L’autre refuge, c’est la famille. Percy Fawcett ne cesse d’aller de l’un à l’autre. Son obsession pour Z ne l’empêche pas d’aimer passionnément sa femme. Interprétée avec mesure par Sienna Miller, Nina est l’un des plus beaux personnages féminins filmés par le cinéaste. Gray refusant la facilité aux limites de la misogynie de ce genre de rôle, il n’y a ici nulle crise d’hystérie, pas de clichés mélodramatiques. Nina et Percy s’aiment. Au cœur de l’Amazonie, nous ressentons l’éloignement et l’absence de l’être aimé. Le film fonctionne justement parce que pas une seconde nous ne pouvons douter des sentiments du couple.

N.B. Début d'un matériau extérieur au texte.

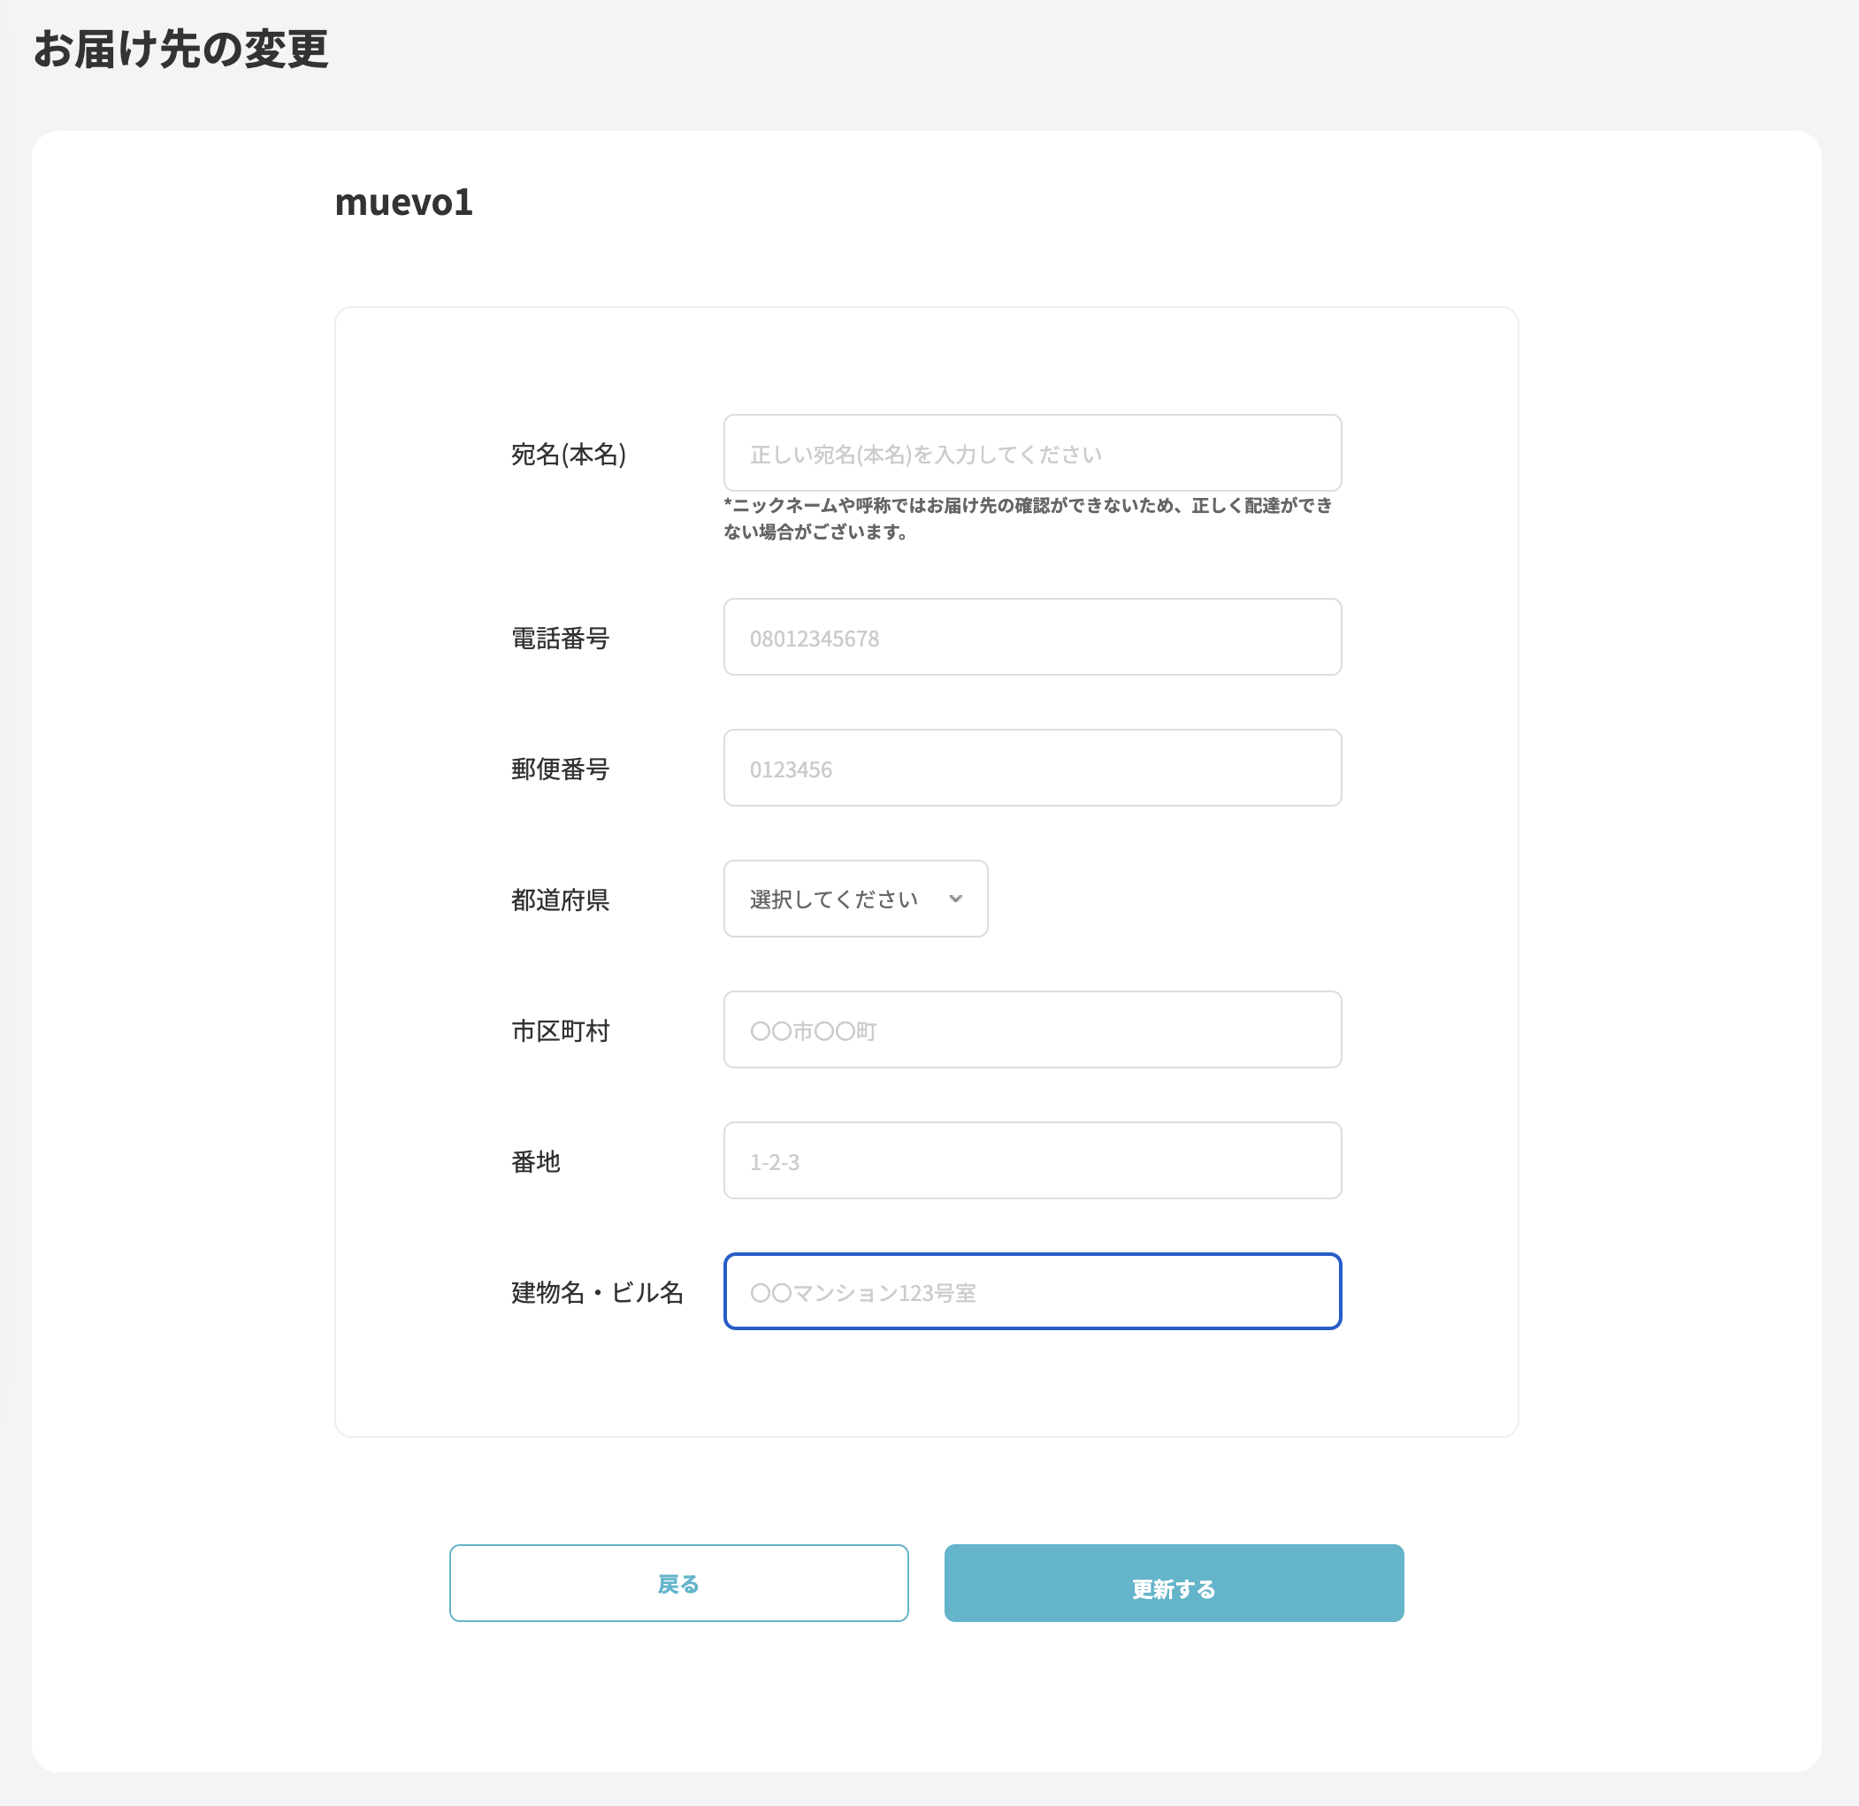Select the 電話番号 phone number field
Screen dimensions: 1859x1806
click(1032, 636)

Pour la première fois surtout, Gray film une famille qui trouve l’apaisement. La figure d’un père qui a apporté le déshonneur ouvre le film. La révolte du fils, autre figure récurrente chez James Gray, aboutira à une véritable osmose avec le père. Au fil des voyages, nous voyons la famille évoluer, les caractères s’affirmer.
Pour la première fois dans la filmographie de Gray, le héros ne doit pas choisir entre sa famille et ses désirs. Au contraire, elle le rejoint dans son obsession, fils et père seront unis dans une ultime quête. Nina laissera Percy partir, par amour. Elle aussi sera condamnée à faire de la recherche de Z le centre de son existence…
Face au désastre de l’Europe de la première guerre mondiale, la quête d’une civilisation devient nécessité et espoir de trouver dans la jungle les traces d’un monde qui ne serait pas véritablement sauvage.
The Lost city of Z est bien le récit d’une obsession, celui d’un homme en quête d’un ailleurs. Comme dans tous les récits du genre, l’important est bien évidemment dans l’acte plus que dans sa finalité. La cité de Z existe d’abord parce qu’un homme la recherche. James Gray reste pourtant humble, Percy Fawcett n’est pas lord Greystoke, il ne comprendra jamais vraiment ce monde et ses habitants, mais, comme l’opéra, il finira en symbiose avec la nature, littéralement absorbé par l’Amazonie.

Après une vingtaine d’années à filmer des personnages devant fuir New York, James Gray a à son tour pris la route de l’inconnu.
Les États-Unis continueront à l’ignorer superbement, passant à coté de l’un des cinéastes majeurs de son époque, lui a transporté jusqu’au cœur de la forêt ses obsessions, réalisant si ce n’est son meilleur film, du moins le plus apaisé.
Au milieu du chaos, Percy trouvera une forme de paix, James Gray continuera lui à s’enfoncer dans la jungle, se doutant qu’il n’y trouvera jamais d’autres succès que d’estime, que chaque film continuera d’être une expédition à l’issue imprévisible. Les modes passeront, icônes de l’époque, James Gray passera sûrement de mode, on lui reprochera ce qu’on aime aujourd’hui, forcément un jour il décevra, nous nous trouverons une nouvelle icône new-yorkaise, lui continuera à tourner, à se battre pour voir réaliser ses projets ambitieux, comme d’autres grands maîtres avant lui ; il continuera à s’enfoncer dans la jungle, poussé par ses obsessions : le cinéma, l’opéra, l’indépendance, la famille… Z.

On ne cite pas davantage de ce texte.